▸ AUFGABE 1: Formatiere bitte nur die Zeilen der Datensätze als Markdown-Tabelle mit den Spalten „Nummer“ und „Inhalt“, beginnend mit der Zeile, die „Select slide 1“ enthält, und endend mit der Zeile, die „(x=132, y=32)“ enthält, beide eingeschlossen. Leere Zeilen lässt du weg.

▸ GEGEBENER TEXTABSCHNITT:
= = = =
Hinter den Kulissen fühlt man sich daher von der Union, aber auch von den
beiden Koalitionspartnern ausgebootet. Die Grünen waren schon von der
Ankündigung überrumpelt worden. Als Kanzler Olaf Scholz am 27. Februar im
Bundestag verkündete, man werde ein 100-Milliarden-Euro- Sondervermögen für
die Bundeswehr auflegen, hatte er die Summe zwar zuvor mit dem
Finanzminister besprochen – nicht jedoch mit seinen grünen
Koalitionspartnern. 100 Milliarden Euro allein fürs Militär, das war vielen
Grünen dann doch zu dicke.
Und so wurden führende Grüne nicht müde, immer wieder zu betonten, dass
Sicherheit im 21. Jahrhundert auch zivile Krisenprävention sei. Ein breiter
Sicherheitsbegriff, so wiederholte es Fraktionschefin Katharina Dröge vor
einer Woche im taz-Interview, sei den Grünen wichtig. Doch nicht nur die
Mehrheit in SPD und FDP, auch die Union sah das anders.
Und die Stimmen der Union sind in dem Fall entscheidend. Denn um trotz
Schuldenbremse 100 Milliarden Euro an neuen Krediten aufzunehmen, soll das
Sondervermögen Verfassungsrang bekommen und so juristisch unangreifbar
sein. [2][Die dazu nötige Zweidrittelmehrheit erreicht die Ampel im
Bundestag nur mithilfe der Union.]
## Union erfüllt alle sechs Punkte
Und anders als die Grünen freute die sich am Montag sichtlich. Am frühen
Nachmittag steht Fraktionschef Friedrich Merz gemeinsam mit
CSU-Landesgruppenchef Alexander Dobrindt im Bundestag und lobt die
Entscheidung vom Vorabend. „Das ist ein guter Tag für die Bundeswehr und
für die Verteidigungsfähigkeit in Deutschland“, sagt Merz. Er habe in
seiner Haushaltsrede sechs Punkte genannt, die aus Sicht der Union erfüllt
sein müssten, damit die Union einer Grundgesetzänderung zustimmen könne.
Und die Koalition sei der Union „in allen sechs Punkten“ gefolgt. „Das ist
ein großer Erfolg für die parteiübergreifende Zusammenarbeit.“
„Wir sind sehr zufrieden“, sagte auch Vizefraktionschef Johann Wadephul der
taz. Der CDU-Verteidigungsexperte hatte am Abend zuvor mitverhandelt.
= = = =
▸ BEREITGESTELLTE DATEN:
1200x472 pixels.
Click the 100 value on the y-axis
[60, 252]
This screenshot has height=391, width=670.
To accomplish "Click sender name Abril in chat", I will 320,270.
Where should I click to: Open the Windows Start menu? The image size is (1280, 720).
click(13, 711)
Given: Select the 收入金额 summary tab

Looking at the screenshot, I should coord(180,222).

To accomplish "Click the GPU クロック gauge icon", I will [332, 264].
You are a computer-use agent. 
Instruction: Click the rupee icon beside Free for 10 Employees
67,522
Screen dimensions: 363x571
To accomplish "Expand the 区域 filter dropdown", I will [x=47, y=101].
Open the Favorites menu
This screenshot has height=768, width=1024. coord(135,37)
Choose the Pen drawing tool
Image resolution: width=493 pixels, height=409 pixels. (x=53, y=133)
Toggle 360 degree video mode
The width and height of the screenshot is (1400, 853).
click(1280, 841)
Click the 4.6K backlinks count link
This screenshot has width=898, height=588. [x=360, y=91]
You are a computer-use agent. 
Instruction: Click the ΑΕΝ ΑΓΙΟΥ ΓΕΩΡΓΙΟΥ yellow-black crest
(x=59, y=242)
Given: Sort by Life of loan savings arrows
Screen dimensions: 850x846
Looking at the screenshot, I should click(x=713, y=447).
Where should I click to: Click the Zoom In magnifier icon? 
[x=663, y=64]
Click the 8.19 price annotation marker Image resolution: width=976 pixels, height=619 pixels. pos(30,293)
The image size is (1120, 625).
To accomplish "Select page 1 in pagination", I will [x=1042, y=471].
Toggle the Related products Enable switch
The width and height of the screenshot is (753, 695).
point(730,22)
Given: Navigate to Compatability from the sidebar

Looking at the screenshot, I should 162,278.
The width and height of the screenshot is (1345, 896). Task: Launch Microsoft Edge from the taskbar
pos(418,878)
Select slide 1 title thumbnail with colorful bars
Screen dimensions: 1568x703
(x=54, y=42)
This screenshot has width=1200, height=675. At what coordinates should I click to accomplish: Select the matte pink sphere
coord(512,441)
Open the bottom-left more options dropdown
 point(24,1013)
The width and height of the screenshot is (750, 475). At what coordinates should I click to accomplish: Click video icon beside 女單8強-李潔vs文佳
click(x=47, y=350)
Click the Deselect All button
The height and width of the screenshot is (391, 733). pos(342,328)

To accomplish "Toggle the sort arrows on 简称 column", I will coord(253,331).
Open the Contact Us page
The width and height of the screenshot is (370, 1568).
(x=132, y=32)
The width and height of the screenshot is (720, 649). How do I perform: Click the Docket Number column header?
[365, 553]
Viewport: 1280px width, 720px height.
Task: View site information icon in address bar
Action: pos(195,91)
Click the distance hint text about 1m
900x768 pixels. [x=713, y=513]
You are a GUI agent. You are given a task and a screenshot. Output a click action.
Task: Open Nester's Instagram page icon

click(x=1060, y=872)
= = = =
▸ AUFGABE 2: Gib den Teil des Textabschnitts wieder, der mit „Und die Koalition“ beginnt und mit „Abend zuvor mitverhandelt.“ endet, und ersetze darin „zufrieden“ durch „glücklich“.

▸ RICHTIGE ANTWORT 1:
| Nummer | Inhalt |
|---|---|
| 1 | Select slide 1 title thumbnail with colorful bars |
| 2 | Screen dimensions: 1568x703 |
| 3 | (x=54, y=42) |
| 4 | This screenshot has width=1200, height=675. At what coordinates should I click to accomplish: Select the matte pink sphere |
| 5 | coord(512,441) |
| 6 | Open the bottom-left more options dropdown |
| 7 |  point(24,1013) |
| 8 | The width and height of the screenshot is (750, 475). At what coordinates should I click to accomplish: Click video icon beside 女單8強-李潔vs文佳 |
| 9 | click(x=47, y=350) |
| 10 | Click the Deselect All button |
| 11 | The height and width of the screenshot is (391, 733). pos(342,328) |
| 12 | To accomplish "Toggle the sort arrows on 简称 column", I will coord(253,331). |
| 13 | Open the Contact Us page |
| 14 | The width and height of the screenshot is (370, 1568). |
| 15 | (x=132, y=32) |

▸ RICHTIGE ANTWORT 2:
Und die Koalition sei der Union „in allen sechs Punkten“ gefolgt. „Das ist
ein großer Erfolg für die parteiübergreifende Zusammenarbeit.“
„Wir sind sehr glücklich“, sagte auch Vizefraktionschef Johann Wadephul der
taz. Der CDU-Verteidigungsexperte hatte am Abend zuvor mitverhandelt.